What is evident, however, is that we are in for one more exposé of the endemic corruption running through the British Police Force at all levels; and how long before the whole rotten edifice is dismantled from the top on down? We can but hope.
© The Editor
This is a very murky world, one populated by national and international politics, intelligence services, policing, public positioning and covert negotiations, denials, arse-covering etc.
Given all that, then the ‘collateral damage’ of 21 innocent deaths and 100 man-years of erroneous imprisonment is perhaps not entirely surprising – that doesn’t make it easier for the 21 or the 6, but that’s the harsh reality of it.

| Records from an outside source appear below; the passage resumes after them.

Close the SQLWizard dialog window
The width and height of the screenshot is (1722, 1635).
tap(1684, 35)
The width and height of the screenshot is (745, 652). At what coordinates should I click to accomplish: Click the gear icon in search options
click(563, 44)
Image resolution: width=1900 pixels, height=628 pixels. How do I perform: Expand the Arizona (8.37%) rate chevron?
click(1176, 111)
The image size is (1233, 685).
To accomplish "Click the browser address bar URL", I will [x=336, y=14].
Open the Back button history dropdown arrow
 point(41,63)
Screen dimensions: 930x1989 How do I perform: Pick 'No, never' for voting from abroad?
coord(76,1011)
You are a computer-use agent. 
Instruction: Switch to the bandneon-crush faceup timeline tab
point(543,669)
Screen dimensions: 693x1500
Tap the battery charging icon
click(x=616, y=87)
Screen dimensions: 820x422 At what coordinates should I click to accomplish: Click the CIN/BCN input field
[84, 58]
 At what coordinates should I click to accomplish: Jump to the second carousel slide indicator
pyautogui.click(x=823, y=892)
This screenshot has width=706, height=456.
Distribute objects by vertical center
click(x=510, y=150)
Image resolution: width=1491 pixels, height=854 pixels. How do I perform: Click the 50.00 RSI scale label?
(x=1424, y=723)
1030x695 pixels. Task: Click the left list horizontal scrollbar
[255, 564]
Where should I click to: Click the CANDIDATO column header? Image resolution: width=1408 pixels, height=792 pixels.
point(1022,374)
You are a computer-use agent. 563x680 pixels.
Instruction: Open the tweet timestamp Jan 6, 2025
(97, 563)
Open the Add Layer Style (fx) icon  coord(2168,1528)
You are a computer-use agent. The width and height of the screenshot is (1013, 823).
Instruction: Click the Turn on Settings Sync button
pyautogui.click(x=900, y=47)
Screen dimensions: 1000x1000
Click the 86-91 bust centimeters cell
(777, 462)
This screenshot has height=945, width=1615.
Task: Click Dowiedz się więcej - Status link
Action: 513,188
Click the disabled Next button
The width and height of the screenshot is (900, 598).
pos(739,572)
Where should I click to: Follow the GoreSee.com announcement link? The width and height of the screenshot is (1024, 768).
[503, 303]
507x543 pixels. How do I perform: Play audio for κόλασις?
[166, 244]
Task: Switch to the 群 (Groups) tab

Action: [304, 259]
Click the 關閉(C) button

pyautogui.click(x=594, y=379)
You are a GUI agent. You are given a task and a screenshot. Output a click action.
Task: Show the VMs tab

At the time of these events, the Irish Issue was hot and the British Government had already been engaged in covert negotiations with the IRA, as well as infiltrating it with intelligence agents in a good-cop/bad-cop process. This was not looking promising.
West Midlands Police were known to be an incompetent and corrupt unit (not that they were/are alone in that), so it is perhaps no surprise that, when faced with those explosive outrages, they would react in the ways they did. They and the Government were undoubtedly satisfied to have banged up a few suitable Irish blokes and many celebratory G&Ts will have been downed at the local Masonic Hall and business-as-usual could continue.
And now we have the process of forensic revisiting again, a-la-Hillsborough, from which there will be some greater revelation but certainly not the whole truth: that will have to wait, at least until all the cast of players are dead because, with that hard-won peace in Ulster remaining fragile, it would still be impolitic to reveal more than is absolutely necessary for now, but at least the process has begun.
In an ideal world, the truth would have been revealed back in 1974, in a less-than-ideal world it would have appeared before now, more than 40 years on, but in the real world of complex politics, it’s not yet time, so the can of candidness will be kicked a little further down the road of reality until the time is right and safe for a comprehensive historical judgement to be made.
R.I.P. the 21 and tough-shit on the 6, but that’s the way of things in the real world.